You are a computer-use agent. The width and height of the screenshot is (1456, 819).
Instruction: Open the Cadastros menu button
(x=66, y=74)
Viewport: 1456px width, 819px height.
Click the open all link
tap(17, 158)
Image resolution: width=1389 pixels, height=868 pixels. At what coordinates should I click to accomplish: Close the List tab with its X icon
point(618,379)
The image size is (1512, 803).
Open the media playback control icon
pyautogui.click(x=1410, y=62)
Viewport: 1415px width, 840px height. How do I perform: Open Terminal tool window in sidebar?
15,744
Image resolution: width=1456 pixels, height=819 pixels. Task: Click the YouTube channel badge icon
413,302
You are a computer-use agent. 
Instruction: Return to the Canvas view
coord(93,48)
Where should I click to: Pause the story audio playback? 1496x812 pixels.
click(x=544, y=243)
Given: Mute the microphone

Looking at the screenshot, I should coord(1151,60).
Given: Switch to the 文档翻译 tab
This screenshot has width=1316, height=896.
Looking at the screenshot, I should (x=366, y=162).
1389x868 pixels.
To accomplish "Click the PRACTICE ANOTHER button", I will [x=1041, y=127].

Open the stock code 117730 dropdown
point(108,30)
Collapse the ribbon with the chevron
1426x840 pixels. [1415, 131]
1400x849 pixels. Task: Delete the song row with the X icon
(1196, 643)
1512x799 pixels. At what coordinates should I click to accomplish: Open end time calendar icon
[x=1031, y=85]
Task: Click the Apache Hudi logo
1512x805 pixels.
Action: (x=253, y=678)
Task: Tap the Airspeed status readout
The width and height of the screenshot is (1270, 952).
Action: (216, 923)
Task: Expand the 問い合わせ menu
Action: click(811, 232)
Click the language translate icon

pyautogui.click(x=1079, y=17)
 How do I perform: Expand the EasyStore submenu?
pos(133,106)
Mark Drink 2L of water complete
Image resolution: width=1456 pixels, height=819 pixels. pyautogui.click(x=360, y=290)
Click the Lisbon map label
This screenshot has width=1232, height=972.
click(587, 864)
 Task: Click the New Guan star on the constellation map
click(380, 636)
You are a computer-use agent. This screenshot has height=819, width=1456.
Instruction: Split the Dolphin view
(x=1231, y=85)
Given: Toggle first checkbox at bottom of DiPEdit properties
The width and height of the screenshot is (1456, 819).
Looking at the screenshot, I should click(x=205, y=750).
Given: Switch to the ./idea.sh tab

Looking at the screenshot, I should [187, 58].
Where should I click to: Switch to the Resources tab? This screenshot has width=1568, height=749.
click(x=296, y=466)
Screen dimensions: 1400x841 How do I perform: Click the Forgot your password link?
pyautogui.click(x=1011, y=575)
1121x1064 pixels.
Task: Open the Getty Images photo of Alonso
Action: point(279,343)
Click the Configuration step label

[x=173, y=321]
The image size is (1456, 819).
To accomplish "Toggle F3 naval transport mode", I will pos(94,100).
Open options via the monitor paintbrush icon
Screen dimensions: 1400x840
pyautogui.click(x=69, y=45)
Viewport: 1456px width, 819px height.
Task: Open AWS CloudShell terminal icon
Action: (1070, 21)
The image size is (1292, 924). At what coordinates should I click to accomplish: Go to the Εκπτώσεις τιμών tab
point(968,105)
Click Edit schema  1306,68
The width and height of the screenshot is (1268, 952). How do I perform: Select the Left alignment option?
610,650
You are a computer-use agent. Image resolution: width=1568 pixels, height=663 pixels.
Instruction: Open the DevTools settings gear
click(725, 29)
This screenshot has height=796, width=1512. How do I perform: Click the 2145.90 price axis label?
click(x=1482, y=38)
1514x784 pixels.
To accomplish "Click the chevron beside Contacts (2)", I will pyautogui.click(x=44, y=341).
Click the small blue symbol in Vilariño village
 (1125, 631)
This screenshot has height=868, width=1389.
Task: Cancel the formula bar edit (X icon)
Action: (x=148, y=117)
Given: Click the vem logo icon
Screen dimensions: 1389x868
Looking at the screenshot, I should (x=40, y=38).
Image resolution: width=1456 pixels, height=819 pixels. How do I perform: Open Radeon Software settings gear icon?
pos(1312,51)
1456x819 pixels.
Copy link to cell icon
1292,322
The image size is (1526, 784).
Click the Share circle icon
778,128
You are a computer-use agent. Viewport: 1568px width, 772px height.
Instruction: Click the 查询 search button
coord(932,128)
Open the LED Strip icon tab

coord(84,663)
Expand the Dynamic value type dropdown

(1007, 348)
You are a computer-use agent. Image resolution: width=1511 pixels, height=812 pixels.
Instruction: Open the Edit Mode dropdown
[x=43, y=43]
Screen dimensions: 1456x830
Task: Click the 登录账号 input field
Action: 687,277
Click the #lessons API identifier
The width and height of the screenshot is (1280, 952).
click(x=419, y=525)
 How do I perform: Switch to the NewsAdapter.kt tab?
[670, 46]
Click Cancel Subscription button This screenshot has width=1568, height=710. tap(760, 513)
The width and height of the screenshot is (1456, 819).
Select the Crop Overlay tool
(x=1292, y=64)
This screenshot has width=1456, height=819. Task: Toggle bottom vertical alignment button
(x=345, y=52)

* **Exercise brief**
Begin with the line holding "Screen dimensions: 1389x868" and end with the last line of the material. Copy all of them exactly.

* **Solved problem**
Screen dimensions: 1389x868
Looking at the screenshot, I should (x=40, y=38).
Image resolution: width=1456 pixels, height=819 pixels. How do I perform: Open Radeon Software settings gear icon?
pos(1312,51)
1456x819 pixels.
Copy link to cell icon
1292,322
The image size is (1526, 784).
Click the Share circle icon
778,128
You are a computer-use agent. Viewport: 1568px width, 772px height.
Instruction: Click the 查询 search button
coord(932,128)
Open the LED Strip icon tab

coord(84,663)
Expand the Dynamic value type dropdown

(1007, 348)
You are a computer-use agent. Image resolution: width=1511 pixels, height=812 pixels.
Instruction: Open the Edit Mode dropdown
[x=43, y=43]
Screen dimensions: 1456x830
Task: Click the 登录账号 input field
Action: 687,277
Click the #lessons API identifier
The width and height of the screenshot is (1280, 952).
click(x=419, y=525)
 How do I perform: Switch to the NewsAdapter.kt tab?
[670, 46]
Click Cancel Subscription button This screenshot has width=1568, height=710. tap(760, 513)
The width and height of the screenshot is (1456, 819).
Select the Crop Overlay tool
(x=1292, y=64)
This screenshot has width=1456, height=819. Task: Toggle bottom vertical alignment button
(x=345, y=52)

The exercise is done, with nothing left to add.